→ Tasks and exercises:
A. In the news story about Padi, when is the dog scheduled to be released?
B. Echo the news story about Padi word for word, from "Padi will be" to "the dog’s life.".

___ Source passage ___

A Manatee County judge has ordered the release of Padi, a dog set for euthanization in a case that’s drawn widespread attention.
Padi will be released 10 a.m. Saturday to Dr. Paul Gartenberg, his veterinarian owner. The judge’s order says the dog must be kept at Gartenberg’s office or his home, among other restrictions, while the case proceeds.
The dog was set for euthanization after injuring a child at The Pet Clinic in Bradenton, where Gartenberg allowed the dog to become the resident “greeter.”
The circumstances that led to Padi’s confinement at Manatee County Animal Services have county leaders and advocates pushing for changes that may save the dog’s life.
Gartenberg said he was in an exam room when the dog injured the boy in his office. Gartenberg said Padi acted defensively because the boy had been throwing toys at him and "cornered" the dog beneath a desk.
After supporters for Padi packed the Manatee County commission meeting Tuesday, county leaders told ABC Action News they're doing absolutely everything they can to free Padi.
This comes after animal welfare advocates expressed anger and frustration at the meeting.
"A lot of bad things are happening because you are unwilling to save this one sweet dog," said Padi Advocate Barbara Hines during the public comment period.

___ Data section ___

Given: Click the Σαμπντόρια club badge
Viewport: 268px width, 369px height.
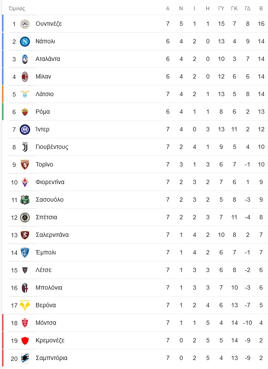Looking at the screenshot, I should [25, 358].
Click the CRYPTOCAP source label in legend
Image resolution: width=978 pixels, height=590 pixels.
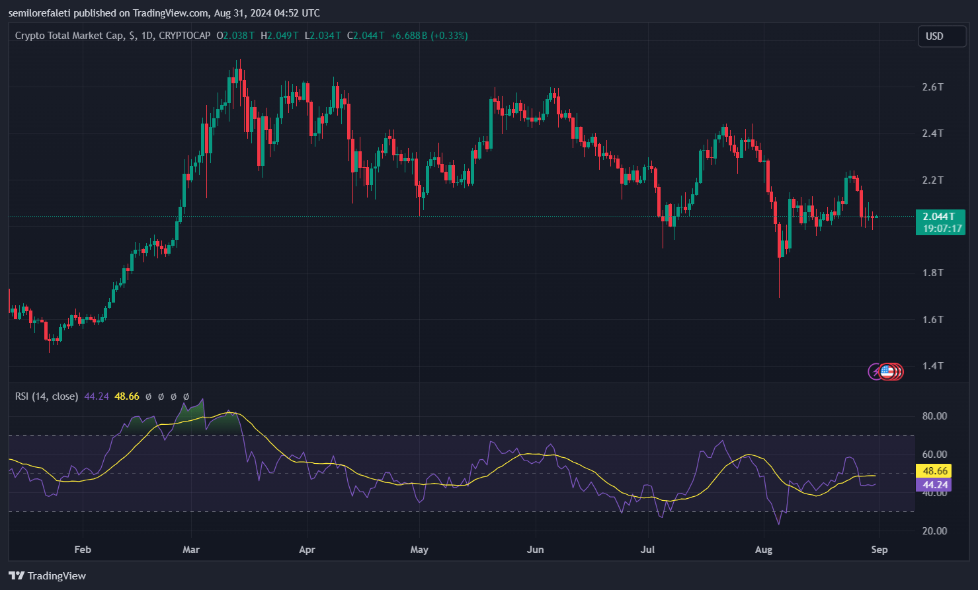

___

→ Results for each task:
A. At 10 a.m. Saturday.

B.
Padi will be released 10 a.m. Saturday to Dr. Paul Gartenberg, his veterinarian owner. The judge’s order says the dog must be kept at Gartenberg’s office or his home, among other restrictions, while the case proceeds.
The dog was set for euthanization after injuring a child at The Pet Clinic in Bradenton, where Gartenberg allowed the dog to become the resident “greeter.”
The circumstances that led to Padi’s confinement at Manatee County Animal Services have county leaders and advocates pushing for changes that may save the dog’s life.